- Extract to read
....

The estimated prevalence of perceived vaginal infection was 5.1% in our study. Similar perceived prevalence of 2% and 3.9% have been reported in India9 and Sri Lanka respectively21, while a cross-sectional study conducted by Fikree in 1998 reported a much higher prevalence of 16%.20 The reasons for this difference might be that our study collected the information right after the postpartum period, so this study might have more accurate figures as compared with the other study. Another reason could be that the mothers in our study might have under reported the presence of vaginal infection due to our operational definition of perceived vaginal infections which may have introduced bias.22 However, taking cultural norms into considerations, we believe that self-reporting of perceived vaginal infections were the most appropriate method of data collection as compared to a gold standard of confirming the presence of vaginal infection which includes vaginal examination and the use of vaginal swabs.23

The prevalence of 5% vaginal infection is alarming because if vaginal infections ascend they can cause puerperal sepsis (12.6%) and lead to maternal mortality3, which has a subsequent effect on increasing the neonatal mortality rates as well.7 In addition, vaginal infection increases the chances of developing sexually transmitted infection by a factor of 9 fold.7 Even if these mothers do not die, they still could develop chronic pelvic inflammatory disease which could compromise her quality of life.24 The chronic vaginal infections could also lead to secondary infertility, for which the prevalence is gradually increasing (18.4%) in Pakistan.26 Each of these issues places a heavy social, economical and psychological burden on mother and on the already precarious Pakistani health system.

....

- About this task
Rewrite the passage on vaginal infection from "The prevalence of" to "Pakistani health system.", substituting "women" for "mothers".

....

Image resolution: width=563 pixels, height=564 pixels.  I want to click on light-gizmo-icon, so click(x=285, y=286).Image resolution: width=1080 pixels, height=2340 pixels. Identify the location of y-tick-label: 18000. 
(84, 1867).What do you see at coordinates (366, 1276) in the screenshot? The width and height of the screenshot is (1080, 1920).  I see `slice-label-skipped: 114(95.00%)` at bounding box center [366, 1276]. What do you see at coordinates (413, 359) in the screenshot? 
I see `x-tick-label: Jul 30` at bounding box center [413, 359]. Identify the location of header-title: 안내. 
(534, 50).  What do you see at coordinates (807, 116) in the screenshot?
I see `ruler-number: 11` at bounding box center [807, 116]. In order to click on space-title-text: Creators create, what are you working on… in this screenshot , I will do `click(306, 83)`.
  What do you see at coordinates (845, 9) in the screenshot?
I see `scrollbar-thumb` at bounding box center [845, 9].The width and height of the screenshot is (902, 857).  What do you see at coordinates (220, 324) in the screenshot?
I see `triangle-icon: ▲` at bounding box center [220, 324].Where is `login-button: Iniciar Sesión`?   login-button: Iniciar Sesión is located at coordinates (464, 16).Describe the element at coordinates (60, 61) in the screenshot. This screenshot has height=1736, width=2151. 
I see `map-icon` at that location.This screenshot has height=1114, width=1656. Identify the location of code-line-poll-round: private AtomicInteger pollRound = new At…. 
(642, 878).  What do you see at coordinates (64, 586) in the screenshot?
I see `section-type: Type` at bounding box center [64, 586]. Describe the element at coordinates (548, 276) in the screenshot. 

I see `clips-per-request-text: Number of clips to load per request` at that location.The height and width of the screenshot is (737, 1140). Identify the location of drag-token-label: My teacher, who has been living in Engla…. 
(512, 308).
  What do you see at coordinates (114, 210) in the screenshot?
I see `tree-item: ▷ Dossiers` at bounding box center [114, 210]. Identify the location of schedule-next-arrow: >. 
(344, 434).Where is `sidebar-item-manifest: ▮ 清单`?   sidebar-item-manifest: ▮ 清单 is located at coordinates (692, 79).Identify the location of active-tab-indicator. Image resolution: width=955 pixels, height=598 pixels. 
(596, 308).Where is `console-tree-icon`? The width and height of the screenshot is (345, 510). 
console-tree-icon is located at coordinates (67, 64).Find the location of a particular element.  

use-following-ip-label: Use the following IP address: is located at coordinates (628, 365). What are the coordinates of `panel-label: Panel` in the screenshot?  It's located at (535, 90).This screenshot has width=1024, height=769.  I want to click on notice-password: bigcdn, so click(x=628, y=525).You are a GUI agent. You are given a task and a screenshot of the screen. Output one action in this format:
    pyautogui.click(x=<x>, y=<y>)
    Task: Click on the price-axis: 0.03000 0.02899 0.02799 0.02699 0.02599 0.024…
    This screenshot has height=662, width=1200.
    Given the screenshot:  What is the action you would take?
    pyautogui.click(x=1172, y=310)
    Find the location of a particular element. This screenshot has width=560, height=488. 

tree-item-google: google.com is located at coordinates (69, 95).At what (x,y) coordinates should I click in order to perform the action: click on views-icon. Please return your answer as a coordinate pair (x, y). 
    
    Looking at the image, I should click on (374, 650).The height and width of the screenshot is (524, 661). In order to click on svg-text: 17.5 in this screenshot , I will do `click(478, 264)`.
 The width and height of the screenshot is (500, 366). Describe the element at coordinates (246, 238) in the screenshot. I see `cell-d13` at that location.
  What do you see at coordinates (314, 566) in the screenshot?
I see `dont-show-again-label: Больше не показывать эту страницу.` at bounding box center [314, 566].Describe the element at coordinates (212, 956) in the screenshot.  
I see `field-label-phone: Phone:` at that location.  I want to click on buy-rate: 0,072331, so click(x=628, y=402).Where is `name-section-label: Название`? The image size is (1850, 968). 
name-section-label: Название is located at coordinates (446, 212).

....

- Response area
The prevalence of 5% vaginal infection is alarming because if vaginal infections ascend they can cause puerperal sepsis (12.6%) and lead to maternal mortality3, which has a subsequent effect on increasing the neonatal mortality rates as well.7 In addition, vaginal infection increases the chances of developing sexually transmitted infection by a factor of 9 fold.7 Even if these women do not die, they still could develop chronic pelvic inflammatory disease which could compromise her quality of life.24 The chronic vaginal infections could also lead to secondary infertility, for which the prevalence is gradually increasing (18.4%) in Pakistan.26 Each of these issues places a heavy social, economical and psychological burden on mother and on the already precarious Pakistani health system.